Merge PDF combines multiple PDF files into a single document directly inside your browser. It uses pdf-lib for assembly and PDF.js for thumbnail rendering, so your files never leave your device. The output preserves selectable text, embedded fonts, and image quality from the source files.
What it does
Drop in two or more PDFs, drag to set the merge order, and produce one combined file. You can keep each source file's original page size or normalise everything to a chosen standard (A4, Letter, and so on), add margins, force a single orientation, and optionally insert a blank divider page between files.
Who it is for
- Office staff bundling reports, invoices, and signed contracts into one deliverable.
- Students compiling assignments, references, and lecture notes into a single submission.
- Designers and printers consolidating chapter PDFs before imposition.
- Lawyers, accountants, and HR teams combining scans and exports for archiving.
When and where to use it
Use it whenever you need a single PDF instead of a folder of files: emailing one file is easier than attaching many, archives prefer a single document per case, and printers prefer a sequential file. The tool runs at /merge-pdf in any modern browser. Total batch size up to 400 MB; per-file cap 100 MB.
Why use a browser-side merger
Cloud mergers upload your documents and may rasterise them, breaking text selection. This tool processes files locally, copies pages with pdf-lib (no rasterisation when keeping the original size), and never sends content to a server.
How to merge PDF files
- Drop your PDFs into the dropzone, click Upload PDF files, or fetch one from a URL.

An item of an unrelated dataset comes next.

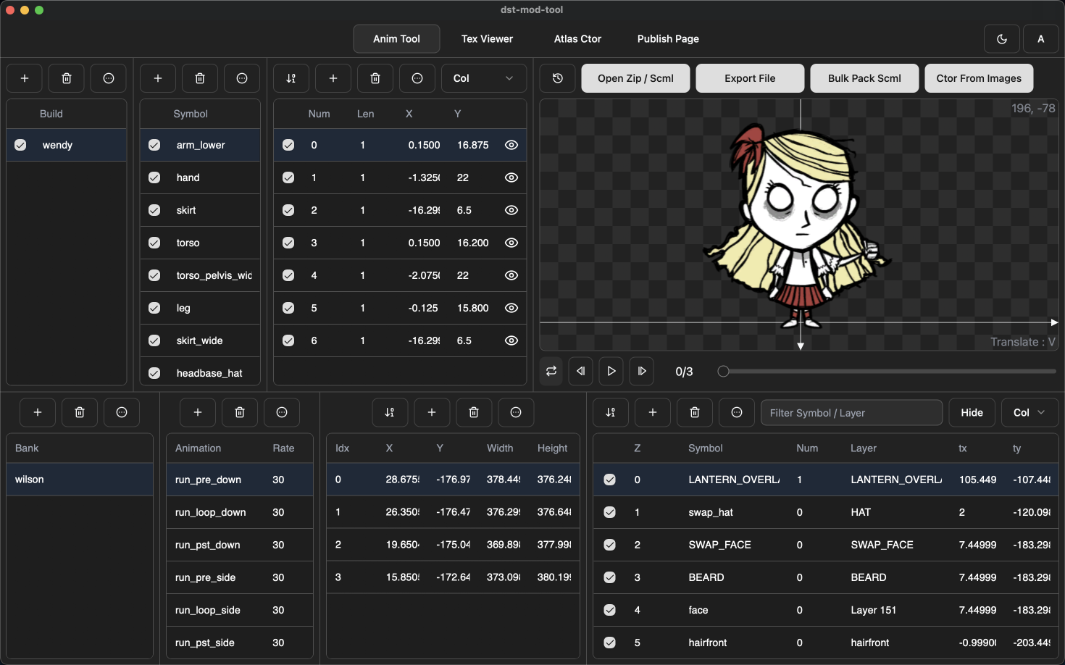Expand the Col dropdown beside Hide button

- Drag rows in the file list to set the order. Use the X icon to remove any file.
- Pick merge settings: keep the original page size or normalise, force orientation, choose margins, and decide whether to insert blank divider pages.
- (Optional) Open Advanced options to set the output filename, document title, and author metadata.
- Toggle the checkboxes in the preview to include or exclude any file in the final merge.
- Click Preview PDF for a slide-over preview, then Download Merged PDF to save the combined file.
Every control, explained
1. Select PDF Files
- Upload PDF files: opens a file picker; select one or many PDFs at once.
- From URL: pastes a PDF URL and adds the remote file to the batch when CORS is allowed.
- Drag and drop dropzone: drag PDF files from your OS file manager to add them.
- Added files list: each row shows position number, filename, page count, size, drag handle, and a remove button.
- Clear all: removes every file and starts over.
2. Merge Settings
- Page size: keep each file's native size, or normalise to A4, A3, A5, US Letter, or US Legal.
- Page orientation: keep original, or force every page to portrait or landscape.
- Margins: optional whitespace around each page (none, small 18 pt, medium 36 pt, or large 54 pt). Margins only apply when normalising page size or orientation.
- Add blank page between files: inserts a separator page after every source file (useful for double-sided printing).
- Output filename: base name for the saved PDF (the .pdf extension is added automatically).
- Document title / Author: written into PDF metadata; viewers display them in the document info panel.
3. Preview
- Select all / Deselect all: toggle every source file's inclusion in the merge.
- Grid view: thumbnail of the first page of each file plus filename and page count.
- List view: compact rows with checkbox, mini thumbnail, name, and size.
- Tile checkbox: toggle whether that file is part of the merge.
- Preview PDF: opens a slide-over with the merged result rendered live.
- Download Merged PDF: saves the merged file with your chosen output filename.
Practical tips
- Keep Page size and Orientation on Keep original when you want a fast, exact merge with no re-layout.
- Normalise to A4 or US Letter only when the source files have inconsistent sizes and you need a uniform document for printing or archiving.
- Set Add blank page between files to Yes for duplex printing so each new section starts on a right-hand page.
- For very large batches, prefer a desktop browser to avoid mobile memory limits.